Approx $30 well spent, but I give my thanks to the OSS community whose code made Claude Code possible and wish I could've split that with them.
The fact that software systems are architected with tons of mini languages means LLMs can be of use to select from the space of possibilities without me having to learn incidental details I don't want to spend time or my neurons on.
Fortunately I wasn't in the market for an AI shopping assistant anyhow, but still thanks for letting me know what to avoid if I ever became interested in one.
[The keyword "PLEASE"] provides two reasons for the program's rejection by the compiler: if "PLEASE" does not appear often enough, the program is considered insufficiently polite, and the error message says this; if it appears too often, the program could be rejected as excessively polite. Although this feature existed in the original INTERCAL compiler, it was undocumented.
Please ask the agent to help write a workflow script (GitHub Actions yaml or makefile or similar) instead of using it as a runner - if you do that the release pipeline changes with each execution. You do not want a non deterministic release pipeline that's mostly correct. You want one that's checked in to version control and always does exactly the same thing, with all logs and artefacts recorded.
By all means use whatever AI agent you have to help set that up.
Speaking of which - I was wondering if there is a catalogue of release processes? Variety, usual steps, checklists?
Asking because development processes are a hot market themselves think of XP, Scrum, agile etc so wondering if there's something documented about release processes.
This is the main problem with AI, we can no longer distinguish bad coders/managers because they use AI heavily and which can say knowledgeable things at times while having no idea on what they are doing.
I now say things that will not make sense to a good coders (like saying the steps out of order), to find out such people.
Eventually you will find the imposters (I have impostor syndrome, gives it a whole new spin), because AI does not replace your knowledge of the underlying concepts.
> ...and which can say knowledgeable things at times while having no idea on what they are doing
This has been a thing forever, before AI.
Lots of "programmers" at BigCorp have hacked the system and they know how to say the right words relevant to BigCorp's tech stack. Knowing how to actually program is entirely optional. (You can just copy-paste boilerplate from BigCorp's monorepo, writing boilerplate will be your day job anyways.)
This is cool and all, but I don't see why this can't be accomplished (and more deterministically) with a bunch of bash/python scripts.

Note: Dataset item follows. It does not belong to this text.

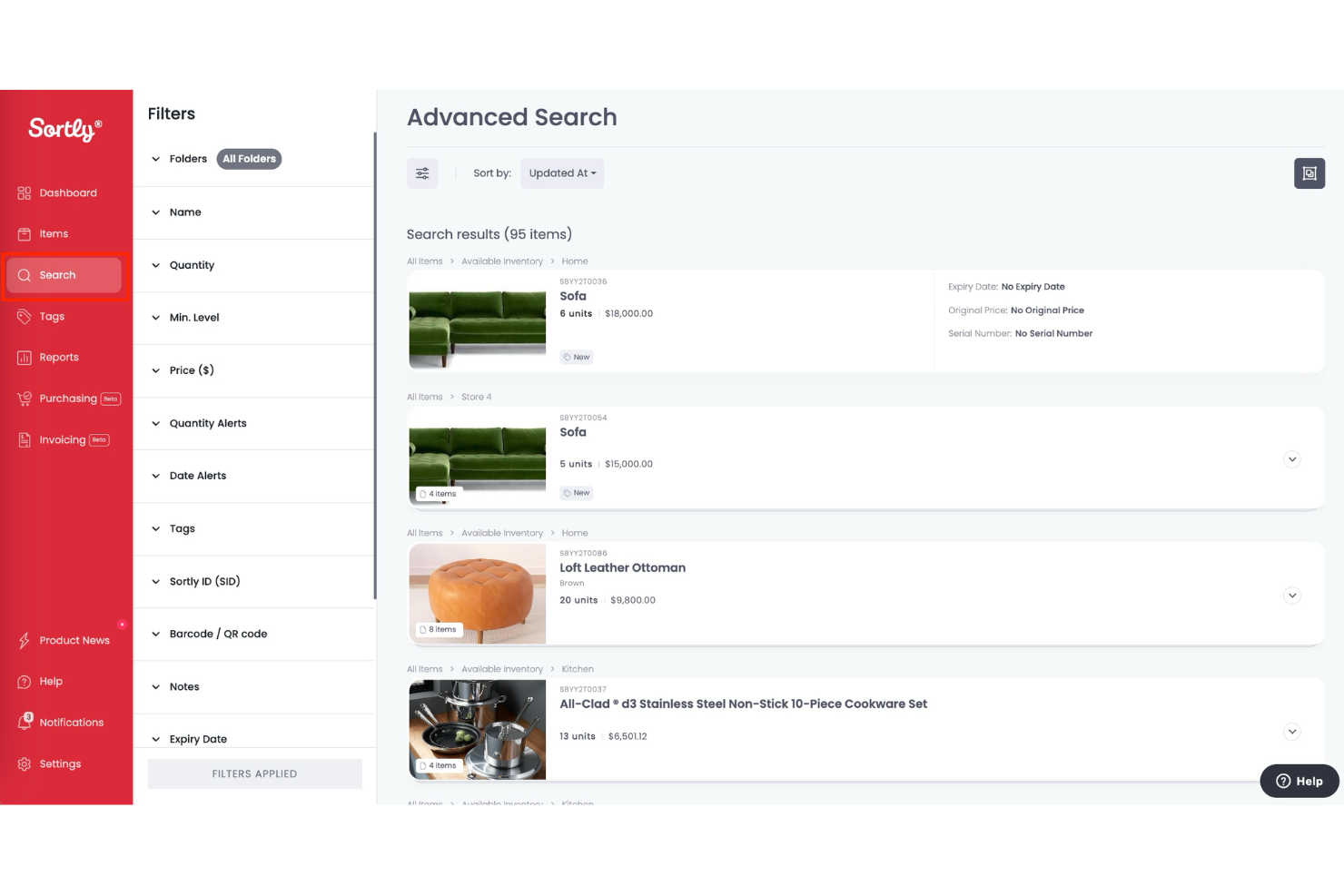Click the FILTERS APPLIED button
The height and width of the screenshot is (896, 1344).
point(254,773)
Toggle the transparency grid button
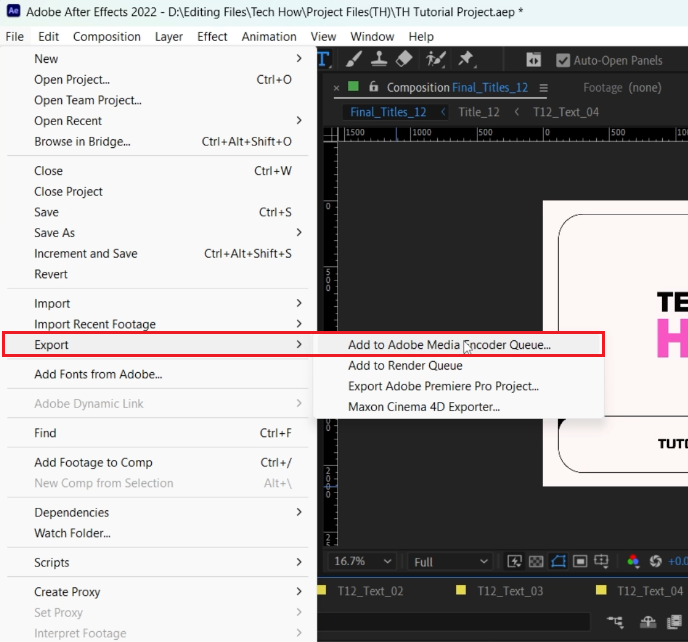688x642 pixels. [536, 562]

I've seen that done and work well in several firms for decades.
Letting AI control software releases might seem risky, but it may not be as problematic as it sounds—especially if you also use AI to handle issue support. :)
Sometimes I feel like I live on another planet. Wouldn't you at least get Claude to write the bash script, confirm it works how you like, then run that? Why get an LLM to guess how to do it each and every time?
At least they are still manually approving, which the title made sound like something they'd move on from.